REQUIRED TASKS
1 - From the passage on the collapse of Europe's welfare state, list every country named in the parentheses that spell out the acronym PIIGS.
2 - Translate this sentence from the passage on Europe's welfare state into Spanish: "The fundamental problem in the European Union is a monetary policy failure."
3 - Reproduce the passage on Europe's welfare state from "The disastrous end" up to and including "the greater states.".

SOURCE PASSAGE
════════════════════

The disastrous end of the welfare state 267
The following extracts are from an essay on the failure of the welfare state in Europe by James Roberts and J.D. Foster:
Europe’s socialist (or “social democratic”) welfare state is collapsing under the load of unsustainable debt. There is no chance European politicians will ever make good on the many costly and unfunded entitlements they have promised their citizens.
The fundamental problem in the European Union is a monetary policy failure. In conjunction with the debilitating effects of the social welfare state, this has led to a broad economic collapse among the lesser states — notably the PIIGS (Portugal, Ireland, Italy [though not really a a “lesser state” – JB] , Greece, and Spain), but also some of the EU’s newer members — and it threatens to envelop the greater states.
For years, this collapse among the lesser states was disguised by debt accumulation — countries would borrow (at de facto concessionary interest rates) to overcome their inability to generate adequate income by producing and selling. The lack of actual and prospective growth combined with growing debt burdens has led to a long-term solvency crisis, which has been bubbling up of late into a series of liquidity crises.

════════════════════

DATASET
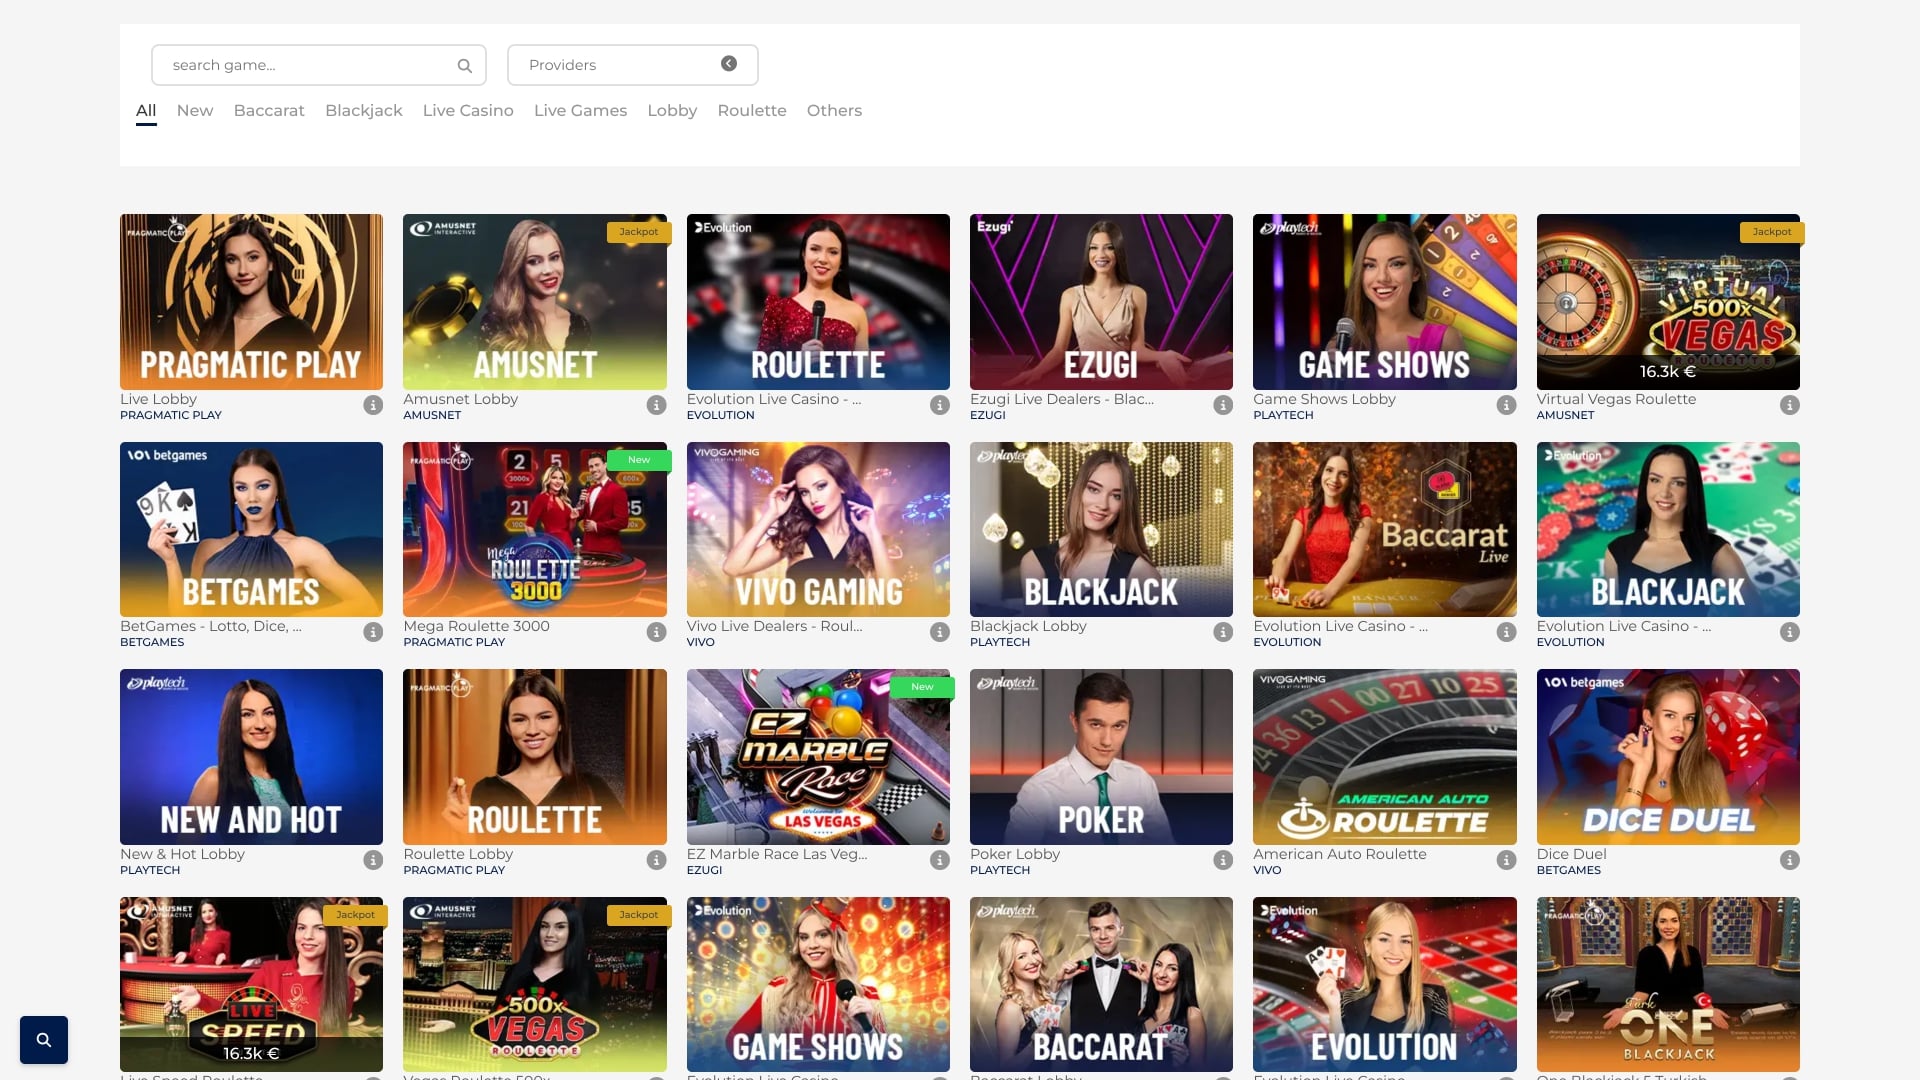
Task: Open info for Game Shows Lobby
Action: point(1506,406)
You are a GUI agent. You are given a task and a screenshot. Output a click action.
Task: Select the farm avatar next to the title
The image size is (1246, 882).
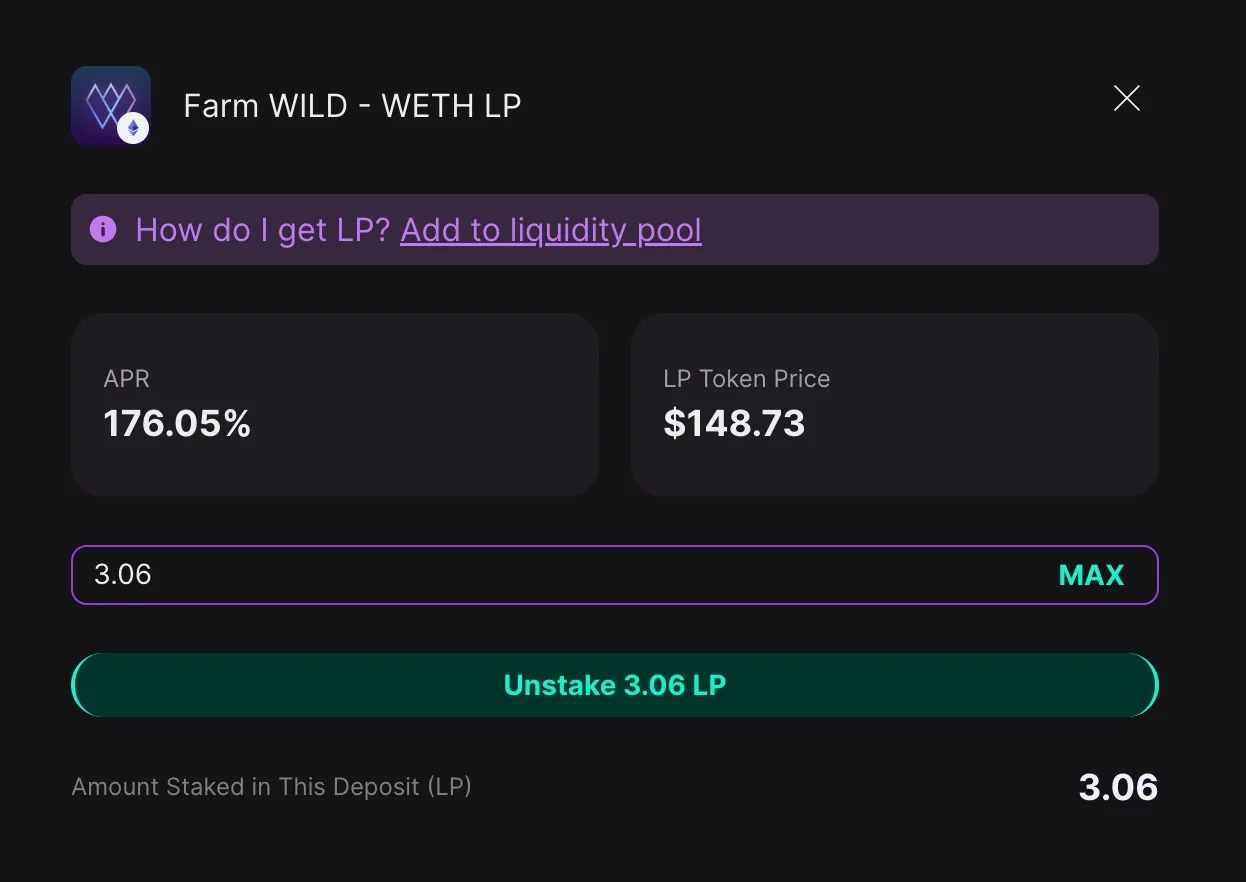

════════════════════

LIST OF SOLUTIONS
1 - Portugal, Ireland, Italy, Greece, Spain

2 - El problema fundamental de la Unión Europea es un fracaso de la política monetaria.

3 -
The disastrous end of the welfare state 267
The following extracts are from an essay on the failure of the welfare state in Europe by James Roberts and J.D. Foster:
Europe’s socialist (or “social democratic”) welfare state is collapsing under the load of unsustainable debt. There is no chance European politicians will ever make good on the many costly and unfunded entitlements they have promised their citizens.
The fundamental problem in the European Union is a monetary policy failure. In conjunction with the debilitating effects of the social welfare state, this has led to a broad economic collapse among the lesser states — notably the PIIGS (Portugal, Ireland, Italy [though not really a a “lesser state” – JB] , Greece, and Spain), but also some of the EU’s newer members — and it threatens to envelop the greater states.